Après mon départ, la douzaine de personnes présentes ont commencé à en discuter. « Il semblerait que cette personne s'appelle Yu », a dit l'une d'elles.

« Il est plutôt beau lui aussi, tout comme frère Lingyi », a déclaré une autre personne.

« Mais c'est un peu court », soupira l'homme avec regret.

« Mais il a l'air d'être quelqu'un de bien. Je l'ai vu sourire tout le temps, contrairement à ce Jun Yihao, qui est terrifiant. »

« Ce n'est qu'un serviteur de Jun Yihao, donc il ne sert à rien. On ne peut pas fonder nos espoirs sur lui », analysa calmement quelqu'un.

« Au moins une personne a dit qu'elle pourrait nous laisser partir. »

...

...

...

Chacun pense à des choses différentes...

C'était la première fois que Lingyi le rencontrait. Il leur demanda s'ils étaient là de leur plein gré. Personne ne leur avait jamais posé cette question auparavant ; à vrai dire, personne ne s'était jamais soucié d'eux. Tout ce qu'ils faisaient obéissait aux ordres, sans jamais avoir leurs propres pensées, ni même oser en avoir. À cet instant, il ressentit une étrange émotion à son égard, une émotion qu'il ne comprenait pas lui-même. Cet homme était le premier à leur sourire avec une telle douceur ; c'était comme si son sourire pouvait illuminer et réchauffer le monde. Il dit qu'il supplierait le fils aîné de la famille Jun, espérant qu'il les libérerait. Bien qu'il sût que c'était presque impossible, il était tout de même heureux. Personne ne leur avait jamais dit cela auparavant. Car ces femmes affirmaient toujours avec assurance qu'elles les sauveraient, mais il avait depuis longtemps compris que ce n'était qu'une façon de se bercer d'illusions. Personne ne le prenait au sérieux, lui y compris. Mais à ce moment-là, il parlait avec une telle sincérité ; il croyait vraiment vouloir les aider. Il voulait même qu'ils apprennent les arts martiaux, ce qui était incroyable. Sa raison était simple

: leurs corps étaient trop faibles. Il insinuait que la femme pourrait les blesser par désir, et voulait donc qu’ils apprennent les arts martiaux pour se fortifier. N’avait-il jamais pensé qu’après avoir appris les arts martiaux, ils pourraient s’enfuir

? Il se souvenait encore de son expression à ce moment-là

; son visage était rouge, sans doute de honte à l’idée de parler du comportement des femmes à leur égard. Cela fit aussi honte à Lingyi. Il pensait s’être endurci face à ces choses, mais soudain, il haïssait ces femmes qui avaient pris leur plaisir sur lui. Lingyi se trouvait si impur, lui qui était si merveilleux

; comment pouvaient-ils être ensemble

? De plus, c’était un homme

; s’il connaissait ses pensées à son égard, il en serait dégoûté.

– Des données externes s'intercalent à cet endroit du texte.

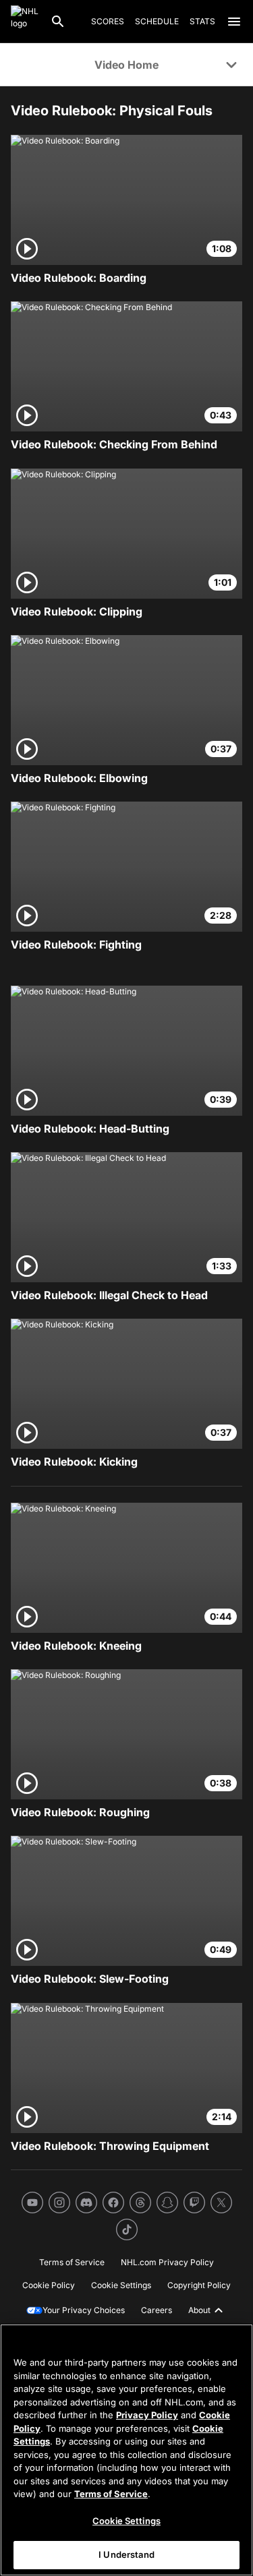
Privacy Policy (147, 2414)
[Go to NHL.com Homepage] (25, 21)
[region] (126, 2450)
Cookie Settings (126, 2520)
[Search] (58, 21)
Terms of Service (111, 2493)
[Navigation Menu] (234, 21)
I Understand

Ce jour-là, outre Lingyi, quelqu'un d'autre pensait à Yu. Il s'agissait de Qiuling. Le plus jeune des quinze hommes, son tempérament impétueux le rendait assez ignorant des convenances. Il savait seulement qu'il voulait trouver quelqu'un à son goût, et cette personne, c'était Yu, celle qu'il avait rencontrée aujourd'hui. Bien qu'un peu petit et homme lui aussi, cela lui importait peu. Grâce à sa grande taille, il pouvait laisser Yu jouer le rôle de la « femme ». Et Yu avait même une certaine allure féminine, ce qui était parfait. Il se demandait juste quand Yu reviendrait. Il devrait lui en parler à ce moment-là, sinon, que se passerait-il si une femme aussi belle que Yu lui était ravie par une autre ? Mais peu lui importait, aucune femme ne pouvait être aussi belle que lui, et il était certain de pouvoir rivaliser avec ces laides.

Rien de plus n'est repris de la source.